We made the decision to do a large shop. Fill the house with all good things for the holiday season. The value for shopping in Northern Ireland we were aware of, and we both agreed we would travel there. We started out early in the morning for Enniskillen town, in county Fermanagh. We drove south to Bally-Shannon and then headed east; we were on the way. A routine we quickly became used to in the following years.

Driving over bogland, we finally spotted the river Erne up ahead. It spread out like a great sea. It was beautiful. Dotted with islands. Even in winter it all looked so green and blue.

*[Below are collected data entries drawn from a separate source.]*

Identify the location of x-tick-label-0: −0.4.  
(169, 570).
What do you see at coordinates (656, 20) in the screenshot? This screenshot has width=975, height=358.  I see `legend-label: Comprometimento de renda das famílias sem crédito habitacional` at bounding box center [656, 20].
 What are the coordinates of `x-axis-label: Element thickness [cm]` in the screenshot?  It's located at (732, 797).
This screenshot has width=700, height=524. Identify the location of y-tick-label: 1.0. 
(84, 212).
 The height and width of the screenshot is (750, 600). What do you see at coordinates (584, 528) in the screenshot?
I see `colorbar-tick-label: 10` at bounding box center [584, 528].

In summer months it shimmered.

Now on that first trip, we were excited. We were nervous too. For the children, mostly. We knew that we would arrive at a military checkpoint. As we left the Irish republic and entered Northern Ireland.

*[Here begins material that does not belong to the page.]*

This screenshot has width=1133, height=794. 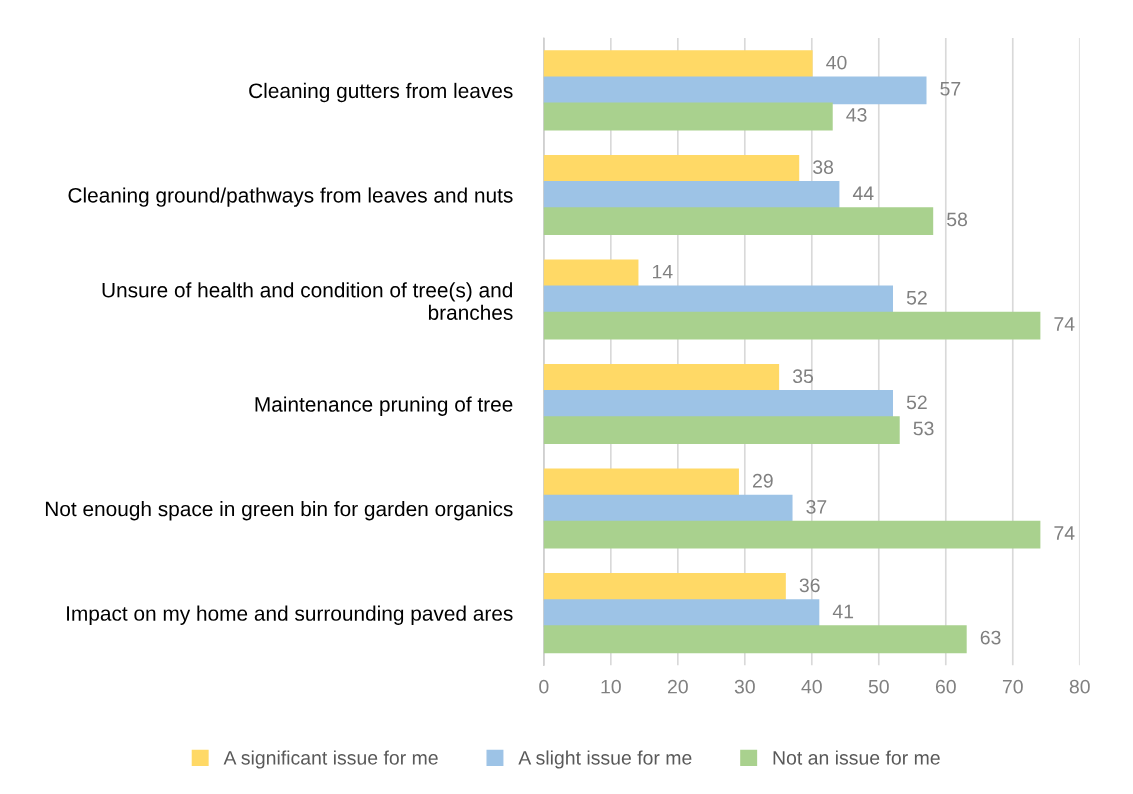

Our children had never seen soldiers in full battle combat gear. Indeed, they played with toy soldiers and games with guns, their father held a game-licence and owned shotguns, but this would be different. We explained to them as we drove along what they were likely to see.

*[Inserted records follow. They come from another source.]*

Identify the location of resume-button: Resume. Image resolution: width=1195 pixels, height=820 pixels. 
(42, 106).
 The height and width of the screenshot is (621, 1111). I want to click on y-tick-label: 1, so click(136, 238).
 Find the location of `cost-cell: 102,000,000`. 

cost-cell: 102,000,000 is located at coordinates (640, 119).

As we glided to a stop when requested to do so, at the formal checkpoint. On each side of the road stood men in uniforms and in full camouflage battledress . Some of them knelt along the ditch. We noticed different uniforms but mostly, we saw the guns, aimed at us.

Soldiers stooped over the magnifying lens on those guns. It was broad daylight.

Tarpaulin hung in swathes and, camouflage netting draped across large poles. Red notice boards gave written instructions directed to the civilians in cars.

Soldiers signalled some cars to pull over off the road , one soldier directed a car down out of view, under the tarpaulin tunnel.

We watched and waited for our turn to proceed, or not. I looked back at the children in the rear of the car, I smile brightly. They sat there, in their warm woollen Aran sweaters, innocently looking about them.

I spoke my thoughts aloud and wondered if I would be warm enough if asked to get out of the car and stand in the freezing cold. It was December.

“Should I put my topcoat on”? I asked aloud.

My husband that I was to sit very still and not speak.

Finally, a soldier approached the drivers car window of our vehicle. He requested to see a driver’s licence. He took it and spent time looking through it. He wanted to know where we were going to, and why. Then he spoke in an accent unknown to me. He said,

“Stay put, don’t move”

He stepped into a hut. It seemed ages before he re-appeared. Handing back the document, he signalled with an arm action to move forward. He uttered not one word aloud. With a degree of concern about moving, we were not in a hurry to action any movement. It felt as if we had committed an offense. Somehow, we both felt baffled, we both looked at each other. Seconds seemed like hours. Oppressed breath exuded through my nostrils.

Finally, we did move forward, very slowly. Easing back into the stream of road traffic, we were relieved.

I engaged the children in conversation again. Asked if they were looking forward to arriving at the shops. Said it wouldn’t be long now.

The oldest child said,

“Did you see that gun Dad? It is like the gun that the A-Team guys hold on telly, da.”

His father said he had seen it as; he tersely checked his wristwatch. December rain began to fall. Somehow the excitement had left the shopping trip.

We both agreed we would not delay getting the provisions. It was our intention to return and be back and through that checkpoint before darkness fell.

Later that week we climbed the hills near our home and watched the lights in houses strung all along the valley. To our north, the Blue Stack mountains spread out, blissful beneath the blue-black sky, in the shadow of the moon. It truly was Christmas.